[Dataset excerpts]
□ □ □ □
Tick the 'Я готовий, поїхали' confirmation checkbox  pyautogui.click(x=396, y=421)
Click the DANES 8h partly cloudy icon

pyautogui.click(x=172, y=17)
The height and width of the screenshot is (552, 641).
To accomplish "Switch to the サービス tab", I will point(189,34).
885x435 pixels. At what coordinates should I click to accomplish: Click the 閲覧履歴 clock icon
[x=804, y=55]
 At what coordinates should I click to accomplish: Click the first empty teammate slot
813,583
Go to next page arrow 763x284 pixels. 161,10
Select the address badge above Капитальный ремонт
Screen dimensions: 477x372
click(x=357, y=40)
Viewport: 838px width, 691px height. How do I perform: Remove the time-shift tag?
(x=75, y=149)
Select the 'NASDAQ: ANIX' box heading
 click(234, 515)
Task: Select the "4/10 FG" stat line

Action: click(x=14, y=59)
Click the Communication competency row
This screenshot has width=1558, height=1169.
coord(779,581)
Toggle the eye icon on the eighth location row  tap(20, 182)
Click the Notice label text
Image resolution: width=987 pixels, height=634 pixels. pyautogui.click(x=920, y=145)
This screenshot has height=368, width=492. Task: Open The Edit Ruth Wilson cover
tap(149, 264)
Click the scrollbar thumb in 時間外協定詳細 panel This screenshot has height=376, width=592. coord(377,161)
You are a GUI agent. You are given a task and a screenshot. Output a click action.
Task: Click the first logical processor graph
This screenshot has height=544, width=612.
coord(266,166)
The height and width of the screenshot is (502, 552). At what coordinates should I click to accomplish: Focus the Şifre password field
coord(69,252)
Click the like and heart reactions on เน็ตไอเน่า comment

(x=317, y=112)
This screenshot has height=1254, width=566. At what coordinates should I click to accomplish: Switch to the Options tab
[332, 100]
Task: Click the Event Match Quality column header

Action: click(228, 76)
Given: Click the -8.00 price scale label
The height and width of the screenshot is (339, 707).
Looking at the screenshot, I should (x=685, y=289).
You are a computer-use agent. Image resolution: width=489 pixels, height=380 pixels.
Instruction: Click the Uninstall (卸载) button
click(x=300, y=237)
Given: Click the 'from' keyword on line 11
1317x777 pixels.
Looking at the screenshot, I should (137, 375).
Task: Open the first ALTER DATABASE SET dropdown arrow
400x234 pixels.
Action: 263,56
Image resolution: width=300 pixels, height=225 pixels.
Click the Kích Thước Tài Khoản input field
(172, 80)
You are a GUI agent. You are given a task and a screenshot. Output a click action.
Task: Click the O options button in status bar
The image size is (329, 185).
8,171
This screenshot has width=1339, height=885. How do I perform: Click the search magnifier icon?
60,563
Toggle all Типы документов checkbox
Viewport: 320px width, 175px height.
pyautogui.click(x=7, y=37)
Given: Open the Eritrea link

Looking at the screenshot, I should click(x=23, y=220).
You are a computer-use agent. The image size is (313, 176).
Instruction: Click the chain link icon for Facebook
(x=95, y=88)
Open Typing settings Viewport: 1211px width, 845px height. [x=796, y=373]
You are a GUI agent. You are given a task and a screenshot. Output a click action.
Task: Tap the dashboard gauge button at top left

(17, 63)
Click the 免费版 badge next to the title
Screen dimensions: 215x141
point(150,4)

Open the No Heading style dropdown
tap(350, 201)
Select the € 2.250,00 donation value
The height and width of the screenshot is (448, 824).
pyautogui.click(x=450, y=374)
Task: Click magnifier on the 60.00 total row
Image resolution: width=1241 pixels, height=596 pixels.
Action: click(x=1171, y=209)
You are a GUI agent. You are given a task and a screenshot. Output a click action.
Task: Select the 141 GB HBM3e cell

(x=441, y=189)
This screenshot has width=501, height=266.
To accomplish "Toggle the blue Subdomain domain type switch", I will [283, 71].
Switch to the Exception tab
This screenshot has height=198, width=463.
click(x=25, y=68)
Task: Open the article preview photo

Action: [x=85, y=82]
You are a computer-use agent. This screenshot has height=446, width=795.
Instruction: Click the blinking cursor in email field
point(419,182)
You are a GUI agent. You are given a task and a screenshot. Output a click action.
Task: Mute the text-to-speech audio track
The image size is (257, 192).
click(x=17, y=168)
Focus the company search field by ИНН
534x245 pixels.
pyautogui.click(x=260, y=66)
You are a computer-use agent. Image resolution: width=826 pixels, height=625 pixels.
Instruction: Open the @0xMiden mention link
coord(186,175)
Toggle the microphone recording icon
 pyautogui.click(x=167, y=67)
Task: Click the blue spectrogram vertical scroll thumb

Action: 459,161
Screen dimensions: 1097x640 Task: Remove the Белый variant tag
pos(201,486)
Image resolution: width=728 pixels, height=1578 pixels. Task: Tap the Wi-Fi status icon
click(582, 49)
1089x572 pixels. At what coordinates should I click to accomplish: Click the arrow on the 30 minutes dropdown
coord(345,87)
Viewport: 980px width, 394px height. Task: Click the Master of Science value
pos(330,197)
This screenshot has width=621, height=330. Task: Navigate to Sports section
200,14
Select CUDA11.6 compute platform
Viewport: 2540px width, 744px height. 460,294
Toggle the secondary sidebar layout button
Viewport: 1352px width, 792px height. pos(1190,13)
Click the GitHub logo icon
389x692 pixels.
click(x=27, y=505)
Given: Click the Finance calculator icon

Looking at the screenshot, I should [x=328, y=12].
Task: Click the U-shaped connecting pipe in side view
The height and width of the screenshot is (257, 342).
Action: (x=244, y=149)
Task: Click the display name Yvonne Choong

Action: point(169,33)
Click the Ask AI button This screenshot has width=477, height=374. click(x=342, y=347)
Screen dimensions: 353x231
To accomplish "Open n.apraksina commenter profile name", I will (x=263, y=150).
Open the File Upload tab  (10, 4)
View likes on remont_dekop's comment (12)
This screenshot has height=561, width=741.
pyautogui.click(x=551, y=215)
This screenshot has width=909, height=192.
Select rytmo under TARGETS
□ □ □ □
WHAT TO PRODUCE
All the data above is to be given again, exactly.

OUTPUT FOR THIS EXERCISE
Tick the 'Я готовий, поїхали' confirmation checkbox  pyautogui.click(x=396, y=421)
Click the DANES 8h partly cloudy icon

pyautogui.click(x=172, y=17)
The height and width of the screenshot is (552, 641).
To accomplish "Switch to the サービス tab", I will point(189,34).
885x435 pixels. At what coordinates should I click to accomplish: Click the 閲覧履歴 clock icon
[x=804, y=55]
 At what coordinates should I click to accomplish: Click the first empty teammate slot
813,583
Go to next page arrow 763x284 pixels. 161,10
Select the address badge above Капитальный ремонт
Screen dimensions: 477x372
click(x=357, y=40)
Viewport: 838px width, 691px height. How do I perform: Remove the time-shift tag?
(x=75, y=149)
Select the 'NASDAQ: ANIX' box heading
 click(234, 515)
Task: Select the "4/10 FG" stat line

Action: click(x=14, y=59)
Click the Communication competency row
This screenshot has width=1558, height=1169.
coord(779,581)
Toggle the eye icon on the eighth location row  tap(20, 182)
Click the Notice label text
Image resolution: width=987 pixels, height=634 pixels. pyautogui.click(x=920, y=145)
This screenshot has height=368, width=492. Task: Open The Edit Ruth Wilson cover
tap(149, 264)
Click the scrollbar thumb in 時間外協定詳細 panel This screenshot has height=376, width=592. coord(377,161)
You are a GUI agent. You are given a task and a screenshot. Output a click action.
Task: Click the first logical processor graph
This screenshot has height=544, width=612.
coord(266,166)
The height and width of the screenshot is (502, 552). At what coordinates should I click to accomplish: Focus the Şifre password field
coord(69,252)
Click the like and heart reactions on เน็ตไอเน่า comment

(x=317, y=112)
This screenshot has height=1254, width=566. At what coordinates should I click to accomplish: Switch to the Options tab
[332, 100]
Task: Click the Event Match Quality column header

Action: click(228, 76)
Given: Click the -8.00 price scale label
The height and width of the screenshot is (339, 707).
Looking at the screenshot, I should (x=685, y=289).
You are a computer-use agent. Image resolution: width=489 pixels, height=380 pixels.
Instruction: Click the Uninstall (卸载) button
click(x=300, y=237)
Given: Click the 'from' keyword on line 11
1317x777 pixels.
Looking at the screenshot, I should (137, 375).
Task: Open the first ALTER DATABASE SET dropdown arrow
400x234 pixels.
Action: 263,56
Image resolution: width=300 pixels, height=225 pixels.
Click the Kích Thước Tài Khoản input field
(172, 80)
You are a GUI agent. You are given a task and a screenshot. Output a click action.
Task: Click the O options button in status bar
The image size is (329, 185).
8,171
This screenshot has width=1339, height=885. How do I perform: Click the search magnifier icon?
60,563
Toggle all Типы документов checkbox
Viewport: 320px width, 175px height.
pyautogui.click(x=7, y=37)
Given: Open the Eritrea link

Looking at the screenshot, I should click(x=23, y=220).
You are a computer-use agent. The image size is (313, 176).
Instruction: Click the chain link icon for Facebook
(x=95, y=88)
Open Typing settings Viewport: 1211px width, 845px height. [x=796, y=373]
You are a GUI agent. You are given a task and a screenshot. Output a click action.
Task: Tap the dashboard gauge button at top left

(17, 63)
Click the 免费版 badge next to the title
Screen dimensions: 215x141
point(150,4)

Open the No Heading style dropdown
tap(350, 201)
Select the € 2.250,00 donation value
The height and width of the screenshot is (448, 824).
pyautogui.click(x=450, y=374)
Task: Click magnifier on the 60.00 total row
Image resolution: width=1241 pixels, height=596 pixels.
Action: click(x=1171, y=209)
You are a GUI agent. You are given a task and a screenshot. Output a click action.
Task: Select the 141 GB HBM3e cell

(x=441, y=189)
This screenshot has width=501, height=266.
To accomplish "Toggle the blue Subdomain domain type switch", I will [283, 71].
Switch to the Exception tab
This screenshot has height=198, width=463.
click(x=25, y=68)
Task: Open the article preview photo

Action: [x=85, y=82]
You are a computer-use agent. This screenshot has height=446, width=795.
Instruction: Click the blinking cursor in email field
point(419,182)
You are a GUI agent. You are given a task and a screenshot. Output a click action.
Task: Mute the text-to-speech audio track
The image size is (257, 192).
click(x=17, y=168)
Focus the company search field by ИНН
534x245 pixels.
pyautogui.click(x=260, y=66)
You are a computer-use agent. Image resolution: width=826 pixels, height=625 pixels.
Instruction: Open the @0xMiden mention link
coord(186,175)
Toggle the microphone recording icon
 pyautogui.click(x=167, y=67)
Task: Click the blue spectrogram vertical scroll thumb

Action: 459,161
Screen dimensions: 1097x640 Task: Remove the Белый variant tag
pos(201,486)
Image resolution: width=728 pixels, height=1578 pixels. Task: Tap the Wi-Fi status icon
click(582, 49)
1089x572 pixels. At what coordinates should I click to accomplish: Click the arrow on the 30 minutes dropdown
coord(345,87)
Viewport: 980px width, 394px height. Task: Click the Master of Science value
pos(330,197)
This screenshot has width=621, height=330. Task: Navigate to Sports section
200,14
Select CUDA11.6 compute platform
Viewport: 2540px width, 744px height. 460,294
Toggle the secondary sidebar layout button
Viewport: 1352px width, 792px height. pos(1190,13)
Click the GitHub logo icon
389x692 pixels.
click(x=27, y=505)
Given: Click the Finance calculator icon

Looking at the screenshot, I should [x=328, y=12].
Task: Click the U-shaped connecting pipe in side view
The height and width of the screenshot is (257, 342).
Action: (x=244, y=149)
Task: Click the display name Yvonne Choong

Action: point(169,33)
Click the Ask AI button This screenshot has width=477, height=374. click(x=342, y=347)
Screen dimensions: 353x231
To accomplish "Open n.apraksina commenter profile name", I will (x=263, y=150).
Open the File Upload tab  (10, 4)
View likes on remont_dekop's comment (12)
This screenshot has height=561, width=741.
pyautogui.click(x=551, y=215)
This screenshot has width=909, height=192.
Select rytmo under TARGETS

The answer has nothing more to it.